### Available records
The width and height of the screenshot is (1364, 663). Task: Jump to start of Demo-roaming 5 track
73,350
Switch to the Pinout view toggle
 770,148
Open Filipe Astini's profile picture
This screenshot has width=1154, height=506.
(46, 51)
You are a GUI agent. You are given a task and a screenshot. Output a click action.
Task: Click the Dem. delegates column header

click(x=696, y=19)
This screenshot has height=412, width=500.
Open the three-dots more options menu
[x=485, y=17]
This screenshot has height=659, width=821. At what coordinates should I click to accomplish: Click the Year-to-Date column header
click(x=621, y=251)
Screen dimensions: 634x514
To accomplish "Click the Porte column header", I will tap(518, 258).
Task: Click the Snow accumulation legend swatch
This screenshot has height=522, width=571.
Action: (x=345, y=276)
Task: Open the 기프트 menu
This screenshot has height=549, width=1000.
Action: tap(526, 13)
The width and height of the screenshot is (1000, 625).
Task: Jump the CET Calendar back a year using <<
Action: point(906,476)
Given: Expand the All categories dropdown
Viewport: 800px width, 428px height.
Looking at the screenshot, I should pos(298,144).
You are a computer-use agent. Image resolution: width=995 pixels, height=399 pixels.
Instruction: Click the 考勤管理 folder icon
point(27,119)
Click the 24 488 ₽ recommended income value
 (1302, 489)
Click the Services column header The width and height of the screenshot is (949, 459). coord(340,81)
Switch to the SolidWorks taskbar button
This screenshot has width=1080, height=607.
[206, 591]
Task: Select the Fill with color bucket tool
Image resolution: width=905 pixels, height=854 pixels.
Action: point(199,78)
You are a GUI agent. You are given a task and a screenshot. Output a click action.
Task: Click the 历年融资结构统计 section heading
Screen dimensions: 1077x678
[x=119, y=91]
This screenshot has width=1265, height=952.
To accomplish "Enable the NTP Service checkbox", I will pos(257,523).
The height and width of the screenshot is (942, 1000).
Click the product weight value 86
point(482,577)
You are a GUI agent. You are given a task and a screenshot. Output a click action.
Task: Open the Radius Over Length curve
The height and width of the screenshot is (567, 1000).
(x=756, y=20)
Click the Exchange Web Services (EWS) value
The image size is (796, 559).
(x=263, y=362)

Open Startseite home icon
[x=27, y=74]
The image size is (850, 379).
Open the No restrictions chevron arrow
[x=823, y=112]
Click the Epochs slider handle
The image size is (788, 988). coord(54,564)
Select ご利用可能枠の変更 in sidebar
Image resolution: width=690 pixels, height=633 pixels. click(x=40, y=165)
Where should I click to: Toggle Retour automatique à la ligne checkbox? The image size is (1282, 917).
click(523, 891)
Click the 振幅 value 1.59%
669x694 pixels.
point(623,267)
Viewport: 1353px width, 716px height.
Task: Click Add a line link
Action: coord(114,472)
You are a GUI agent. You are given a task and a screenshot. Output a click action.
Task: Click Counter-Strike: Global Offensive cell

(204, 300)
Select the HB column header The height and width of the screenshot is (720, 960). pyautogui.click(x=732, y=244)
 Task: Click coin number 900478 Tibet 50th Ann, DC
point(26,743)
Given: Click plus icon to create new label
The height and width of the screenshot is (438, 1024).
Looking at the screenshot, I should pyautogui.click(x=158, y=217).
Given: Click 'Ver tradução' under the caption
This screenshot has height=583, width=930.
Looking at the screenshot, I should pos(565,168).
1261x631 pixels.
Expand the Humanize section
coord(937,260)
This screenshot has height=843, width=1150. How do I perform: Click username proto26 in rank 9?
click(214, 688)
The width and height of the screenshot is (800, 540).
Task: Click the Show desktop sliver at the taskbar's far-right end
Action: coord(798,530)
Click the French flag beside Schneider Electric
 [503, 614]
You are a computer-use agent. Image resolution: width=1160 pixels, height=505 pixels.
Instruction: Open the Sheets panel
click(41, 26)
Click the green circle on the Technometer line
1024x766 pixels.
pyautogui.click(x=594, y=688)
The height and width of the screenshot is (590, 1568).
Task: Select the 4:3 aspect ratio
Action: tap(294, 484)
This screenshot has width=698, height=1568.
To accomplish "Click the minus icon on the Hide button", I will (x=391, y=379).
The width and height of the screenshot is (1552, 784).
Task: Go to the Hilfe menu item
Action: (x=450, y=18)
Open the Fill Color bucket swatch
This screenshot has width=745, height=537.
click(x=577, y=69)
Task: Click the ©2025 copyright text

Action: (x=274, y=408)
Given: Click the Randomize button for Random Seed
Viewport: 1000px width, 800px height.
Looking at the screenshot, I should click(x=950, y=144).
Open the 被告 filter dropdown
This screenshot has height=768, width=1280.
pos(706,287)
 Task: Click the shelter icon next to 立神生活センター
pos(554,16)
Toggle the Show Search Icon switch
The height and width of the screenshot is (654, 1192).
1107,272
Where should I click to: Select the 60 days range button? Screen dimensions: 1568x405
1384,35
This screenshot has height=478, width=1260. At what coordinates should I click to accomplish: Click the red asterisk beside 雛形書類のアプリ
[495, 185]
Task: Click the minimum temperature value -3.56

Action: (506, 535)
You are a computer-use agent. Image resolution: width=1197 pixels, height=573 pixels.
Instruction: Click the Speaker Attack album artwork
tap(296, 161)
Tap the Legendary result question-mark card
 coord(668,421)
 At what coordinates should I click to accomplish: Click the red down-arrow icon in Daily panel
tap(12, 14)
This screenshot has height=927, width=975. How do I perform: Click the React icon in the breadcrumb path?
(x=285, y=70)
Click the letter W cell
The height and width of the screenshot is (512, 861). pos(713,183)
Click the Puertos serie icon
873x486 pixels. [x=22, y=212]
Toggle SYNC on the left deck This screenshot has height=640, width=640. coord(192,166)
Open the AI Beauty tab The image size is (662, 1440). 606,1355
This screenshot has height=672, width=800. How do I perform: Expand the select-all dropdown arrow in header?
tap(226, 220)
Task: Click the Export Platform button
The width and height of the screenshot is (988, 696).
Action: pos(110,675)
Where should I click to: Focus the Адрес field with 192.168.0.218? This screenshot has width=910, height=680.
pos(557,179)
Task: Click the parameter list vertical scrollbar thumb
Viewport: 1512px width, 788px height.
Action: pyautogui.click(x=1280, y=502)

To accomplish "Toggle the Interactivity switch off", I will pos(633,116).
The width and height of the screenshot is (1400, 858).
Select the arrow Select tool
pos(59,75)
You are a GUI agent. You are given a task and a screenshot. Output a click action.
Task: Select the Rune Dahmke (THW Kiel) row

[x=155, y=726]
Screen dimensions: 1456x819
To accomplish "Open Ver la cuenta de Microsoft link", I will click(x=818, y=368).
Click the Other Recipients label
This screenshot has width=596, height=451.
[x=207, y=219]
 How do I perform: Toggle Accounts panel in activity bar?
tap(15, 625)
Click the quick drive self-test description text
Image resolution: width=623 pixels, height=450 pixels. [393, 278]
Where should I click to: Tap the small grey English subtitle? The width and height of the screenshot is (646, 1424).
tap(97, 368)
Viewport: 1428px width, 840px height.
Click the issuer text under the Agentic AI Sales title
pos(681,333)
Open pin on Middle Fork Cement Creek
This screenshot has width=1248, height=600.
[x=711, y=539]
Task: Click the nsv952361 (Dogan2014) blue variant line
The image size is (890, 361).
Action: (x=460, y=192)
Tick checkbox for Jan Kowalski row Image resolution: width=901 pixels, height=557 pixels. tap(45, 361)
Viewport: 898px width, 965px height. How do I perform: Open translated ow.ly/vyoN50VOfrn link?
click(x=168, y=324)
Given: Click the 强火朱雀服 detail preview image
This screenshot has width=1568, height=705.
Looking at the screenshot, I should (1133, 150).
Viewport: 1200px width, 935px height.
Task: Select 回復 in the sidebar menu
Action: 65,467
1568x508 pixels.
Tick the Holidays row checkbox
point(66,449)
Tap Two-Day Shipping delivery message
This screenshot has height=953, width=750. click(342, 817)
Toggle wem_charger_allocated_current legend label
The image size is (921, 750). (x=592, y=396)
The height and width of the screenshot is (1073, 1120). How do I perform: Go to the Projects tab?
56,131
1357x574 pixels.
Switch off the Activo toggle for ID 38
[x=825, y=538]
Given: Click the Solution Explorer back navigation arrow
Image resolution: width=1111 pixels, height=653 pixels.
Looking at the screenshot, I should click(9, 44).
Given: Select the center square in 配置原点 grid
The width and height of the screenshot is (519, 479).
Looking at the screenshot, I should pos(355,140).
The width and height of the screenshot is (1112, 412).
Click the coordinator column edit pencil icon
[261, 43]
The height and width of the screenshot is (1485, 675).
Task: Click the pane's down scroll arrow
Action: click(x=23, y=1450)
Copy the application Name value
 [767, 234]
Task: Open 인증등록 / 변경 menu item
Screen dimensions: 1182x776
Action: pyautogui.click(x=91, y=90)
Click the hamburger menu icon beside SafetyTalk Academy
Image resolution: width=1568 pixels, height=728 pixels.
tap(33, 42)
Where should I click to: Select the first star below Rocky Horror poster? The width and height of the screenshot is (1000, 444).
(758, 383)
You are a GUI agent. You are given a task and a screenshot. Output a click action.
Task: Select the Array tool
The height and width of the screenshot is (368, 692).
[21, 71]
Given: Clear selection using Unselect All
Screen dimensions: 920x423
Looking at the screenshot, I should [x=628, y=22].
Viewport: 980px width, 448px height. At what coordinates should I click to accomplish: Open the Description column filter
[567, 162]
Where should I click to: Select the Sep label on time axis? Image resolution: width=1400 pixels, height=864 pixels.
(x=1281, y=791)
######
- _Goal of the exercise_: Starting at the line that has "Click the quick" and ending at the line that has "Viewport: 1428px width, 840px height.", please write out the lines above exactly, leaving out all others.

- _Solved problem_:
Click the quick drive self-test description text
Image resolution: width=623 pixels, height=450 pixels. [393, 278]
Where should I click to: Tap the small grey English subtitle? The width and height of the screenshot is (646, 1424).
tap(97, 368)
Viewport: 1428px width, 840px height.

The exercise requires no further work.